10:1-7 Having many wives and children was seen as one of the prerogatives of power, even for righteous men (Gideon in Jdg 8:30-31). Ahab’s sons and grandsons were apparently distributed among the noble families to relieve the royal treasury and to provide loyal sets of eyes and ears in the homes where they lived. Jehu shrewdly offered the great families of Samaria a difficult choice—choose a king and fight for him or deliver evidence that they had killed Ahab’s sons. By ordinary standards of the day, these male heirs of Ahab were legitimate targets. The surprise was that their ruling brothers had permitted them to live that long.

10:8-10 Jehu used the cooperation of the leaders of Samaria to justify his revolution and to associate his slaughters—to that point, correctly—with God’s will.

10:11 But Jehu went beyond killing the house of Ahab and killed Ahab’s great men (perhaps the great men loyal to Ahab) and all of Ahab’s friends. In these killings he clearly went beyond God’s commands into excessive slaughter. By the standards of that day, the false priests were fair targets.

10:12-14 These verses report even more unnecessary slaughter of the southern royal family.

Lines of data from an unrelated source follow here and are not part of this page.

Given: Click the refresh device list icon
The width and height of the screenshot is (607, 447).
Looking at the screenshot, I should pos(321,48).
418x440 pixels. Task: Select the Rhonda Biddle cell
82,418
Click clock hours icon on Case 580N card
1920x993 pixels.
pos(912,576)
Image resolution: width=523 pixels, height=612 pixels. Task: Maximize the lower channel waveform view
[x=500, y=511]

10:15-17 Jehu aligned himself with one of the major religiously conservative leaders of the kingdom—Jehonadab son of Rechab (see note at Jr 35:2).

10:18-19 Since these verses describe Ahab’s family and there was one great temple of Baal, the record deals with Baal-melkart, not some local Palestinian Baal (see note at 1Kg 16:25). Jehu used deception to lure the priests of Baal-melkart to their deaths. Straightforward honesty, perhaps even brutal honesty, might have been better than dealing with the Baal priesthood by deception.

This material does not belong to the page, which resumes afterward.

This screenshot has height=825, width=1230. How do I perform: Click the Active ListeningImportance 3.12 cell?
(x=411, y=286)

10:20-22 Then Jehu went through all the hypocritical motions that would make his deception successful, even bringing out the special consecrated garments for the priests of Baal. For the sincere pagan these garments could have been as sacred as the priestly sacred garments were to the Levitical priests.

10:23 If this part of the ruse had any meaning to the priests of Baal, they likely would have seen it as an attempt to keep their sacred festival from being polluted by the presence of worshipers of the Lord.

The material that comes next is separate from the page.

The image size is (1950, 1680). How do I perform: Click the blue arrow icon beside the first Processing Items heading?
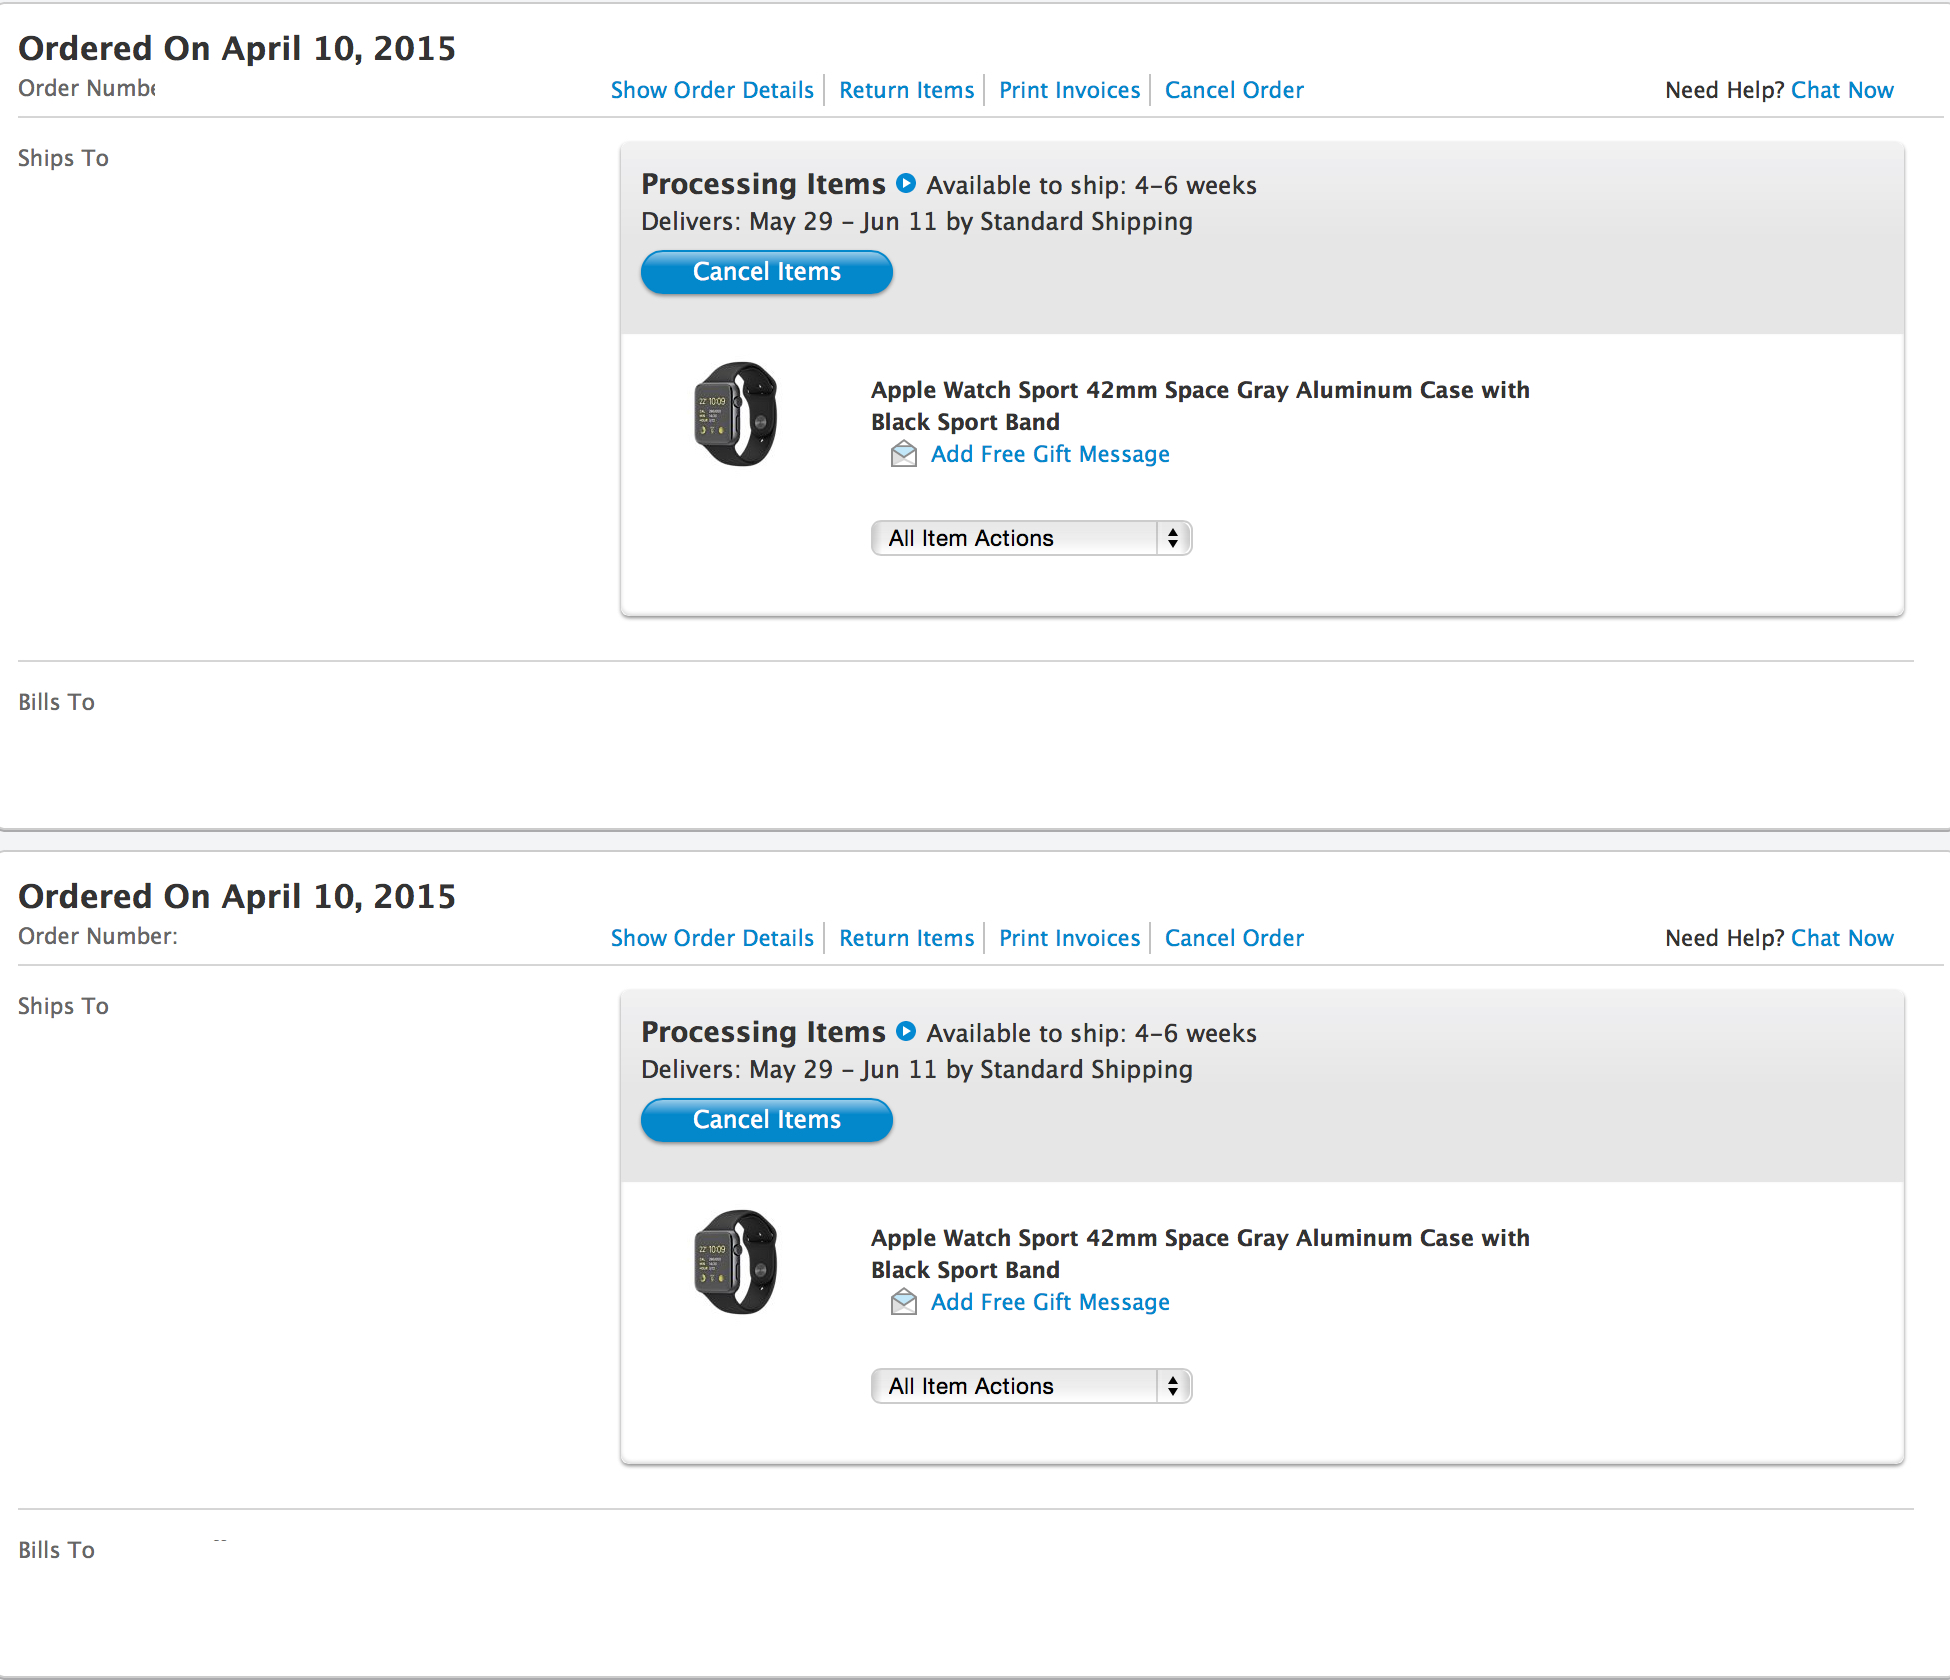906,183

10:24-27 Jehu killed the priests of Baal and polluted their holy site with the corpses of its priests. This is similar to Josiah’s later pollution of the site at Bethel by burning human bones on that altar (23:16). Then the temple of Baal was torn down. They entered the inner room—the most holy place of the Baal temple—and brought out its furnishings for destruction. In almost all the temple architectures known to us, the innermost room, the most holy place, was the private dwelling place of the deity or of the most sacred symbols of the deity. The final and deepest insult to the Baalist holy place was to turn it into a latrine.

10:28-31 The major point in the evaluation of Jehu was that he eliminated the worship of Baal-melkart (see note at 1Kg 16:25). For this he was promised four generations of heirs on the throne of Israel. However, like every other king of Israel, he did not reverse the illegal worship at the calf shrines.

10:32-33 Because of sin in both kingdoms, God used Hazael, king of Aram, not only to take away imperial holdings, but also to seize all Hebrew territories east of the Jordan River.

10:34-36 Jehu’s formal closer has no noteworthy features.